Samantha is quick to clarify that Isabella is not a sex worker because there’s no money involved; she just wants to be a part of their relationship. Isabella is a conduit, but she also comes into their relationship with the assumption that she’ll be an equal partner. When she enters Theodore’s apartment, her arms wrap around him immediately, borrowing Samantha’s emotional familiarity with him and translating it into the physical, even as Samantha guides them. It’s Samantha’s voice in their ears, but it’s Isabella who has the bodily agency. She doesn’t really know either of them, but she’s able to act as she does, and she might even believe she does. When things inevitably go awry and Isabella leaves sadly, she tells Theodore and Samantha that she will always love them. Even though he’s the one to call the whole thing off and send Isabella home, insisting that it just didn’t feel right, I think Theodore is more like Isabella than he realizes.
Theodore works for the fictional beautifulhandwrittenletters.com, a company that writes personal letters for other people. In one scene, he tells Samantha about writing love letters for a couple named Roger and Rachel for eight years and how he included a detail about Rachel’s crooked tooth in a letter because he saw it in a photo of them. Theodore, like Isabella, is an intermediary in other people’s love lives, a guest meant to manufacture or facilitate intimacy when his hosts can’t find or make it themselves. His familiarity with them is artificial, but he pretends to know them deeply in order to replicate their love back to them.

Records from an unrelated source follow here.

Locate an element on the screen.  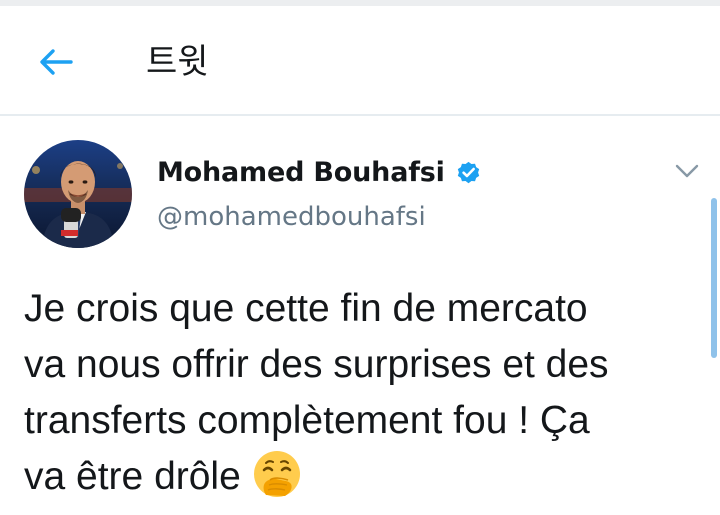
back-button is located at coordinates (56, 62).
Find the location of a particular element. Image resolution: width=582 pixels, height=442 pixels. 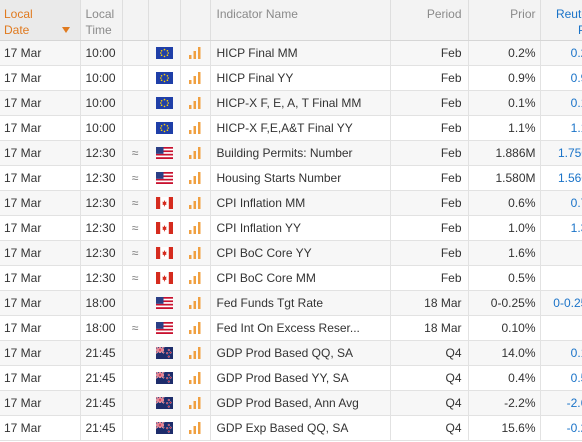

row-indicator-name: CPI Inflation YY is located at coordinates (300, 228).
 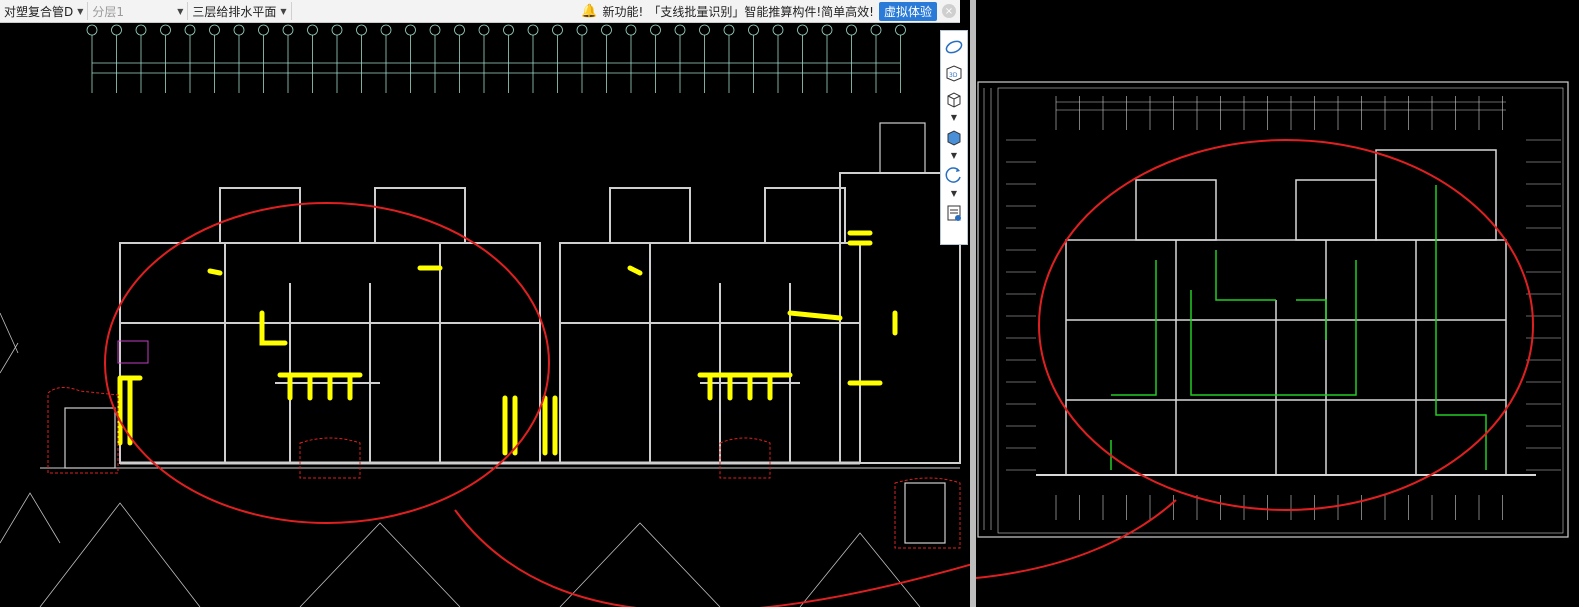 I want to click on labels-magenta, so click(x=133, y=352).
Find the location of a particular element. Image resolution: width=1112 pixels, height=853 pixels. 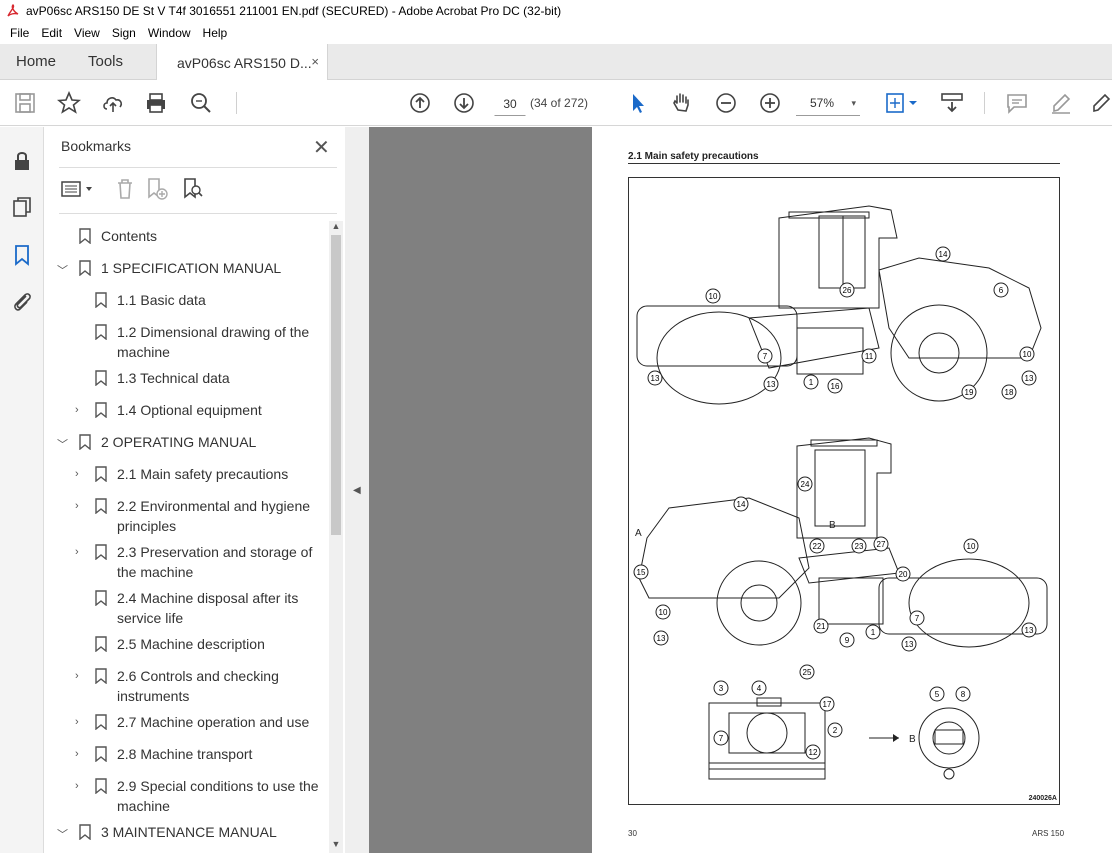

bookmark-label: 2.2 Environmental and hygiene principles is located at coordinates (214, 516).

There’s something there that I can understand. It’s not so much the in-betweenness or the way other people use Theodore and Isabella to communicate love when they can’t do it themselves; it’s the immediacy of knowing another person.

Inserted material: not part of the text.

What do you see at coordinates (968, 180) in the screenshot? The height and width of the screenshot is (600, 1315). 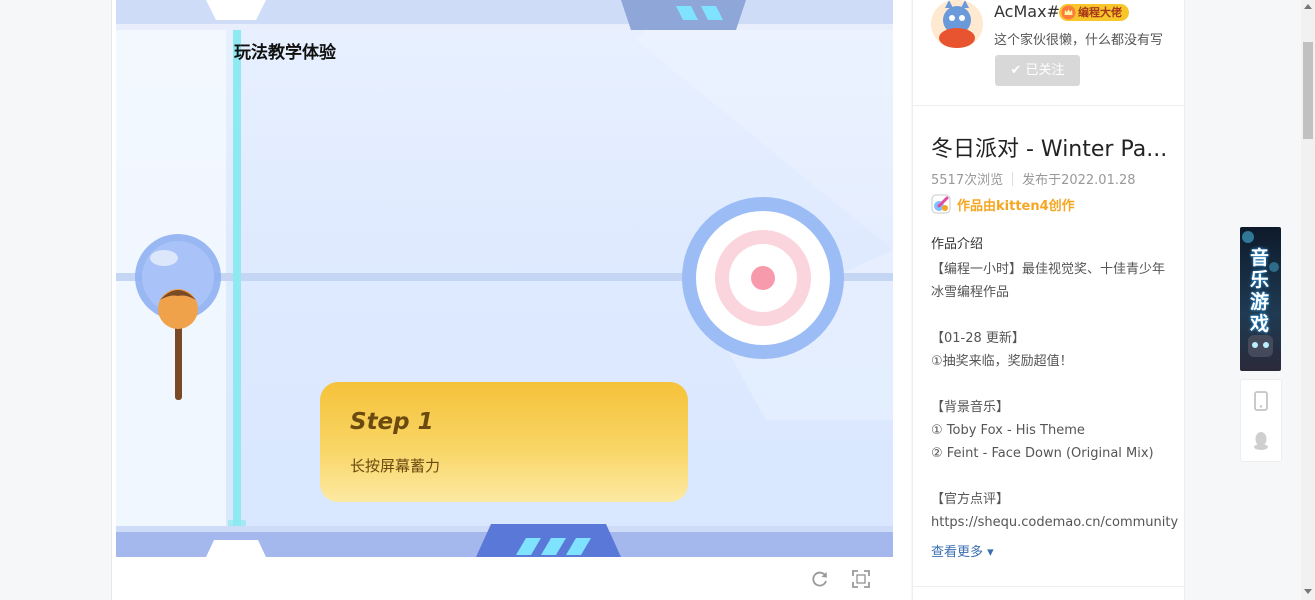 I see `view-count: 5517次浏览` at bounding box center [968, 180].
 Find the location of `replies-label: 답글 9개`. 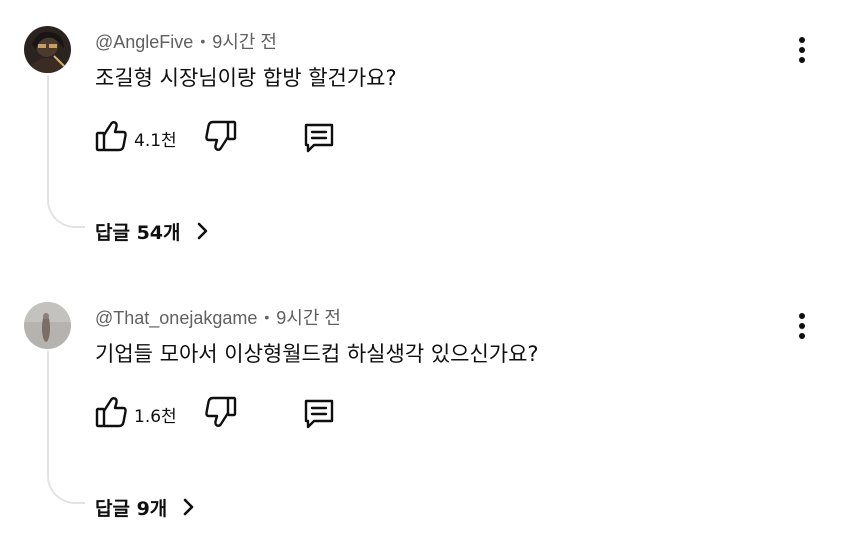

replies-label: 답글 9개 is located at coordinates (132, 508).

When I meet people, sometimes I want us to act as we’ve always known each other. I’m impatient. I want to skip over the pleasantries, the hesitation, the shyness, so I can get straight to the familiarity, the warmth, the kinship. Forget the exposition, give me everything that comes after. Let me know everything about a person and let them know everything about me in the second I see them, so I can love and be loved in an instant. I’m impatient. Drop me somewhere near the center of a relationship, past the earliest stages but far from the end. Let me walk into an apartment and wrap my arms around someone I didn’t know at all yesterday but know deeply today. Make me like Isabella and Theodore, but remove the artifice.

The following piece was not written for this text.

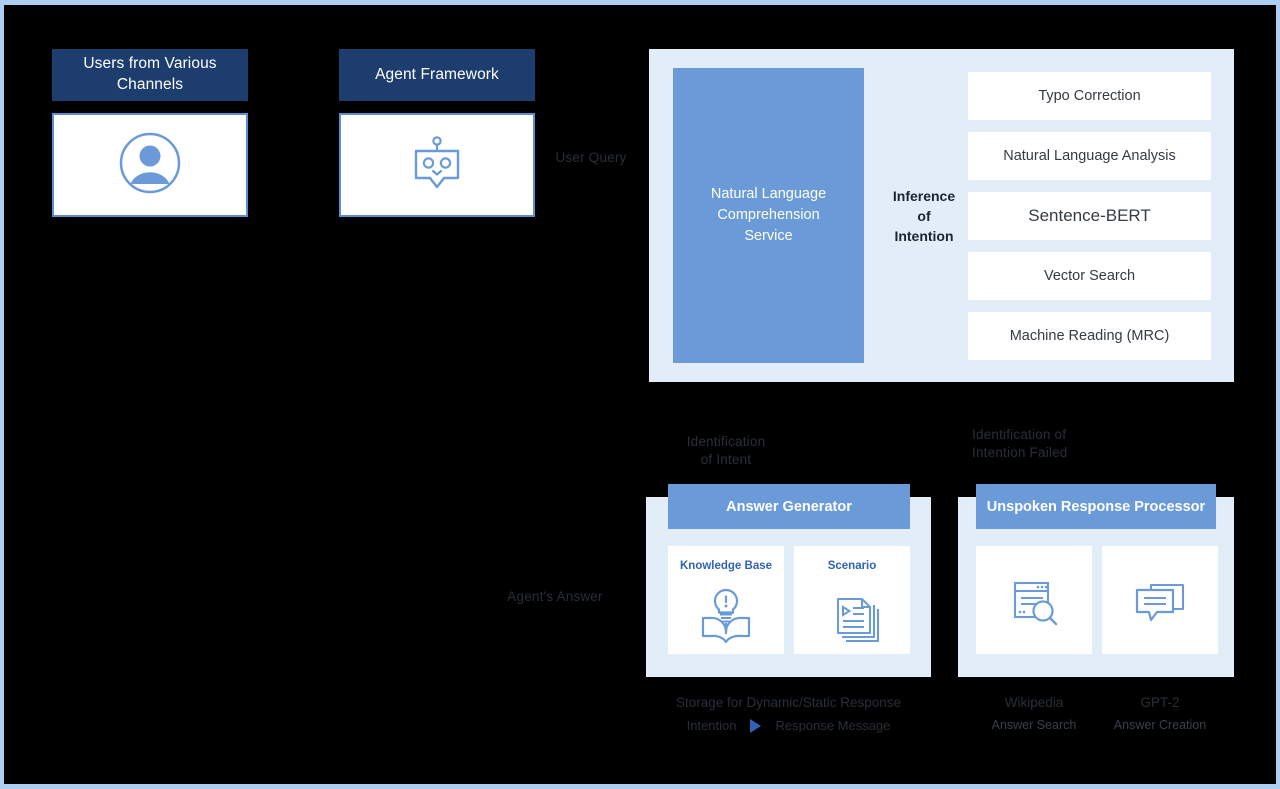  Describe the element at coordinates (555, 597) in the screenshot. I see `flow-label-agents-answer-text: Agent's Answer` at that location.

I know it’s a lot to ask, and I know people just don’t work that way. The practical parts of me rail against my inability to let go of this kind of idealism, the same idealism that makes the idea of love at first sight so appealing to kids and hopeless romantics. It’s the practical parts that keep me from leaning completely into my fantasies of seeing and then immediately knowing other people, of cutting through the politeness to get to the closeness. I play at maturity by holding myself in one spot and trying to root myself there.
I’m trying to get myself to enjoy the exposition. I’m trying to rein in my eagerness and remind myself that, sometimes, good things take time. I’ll probably keep spoiling movies for myself, though. I’m still impatient.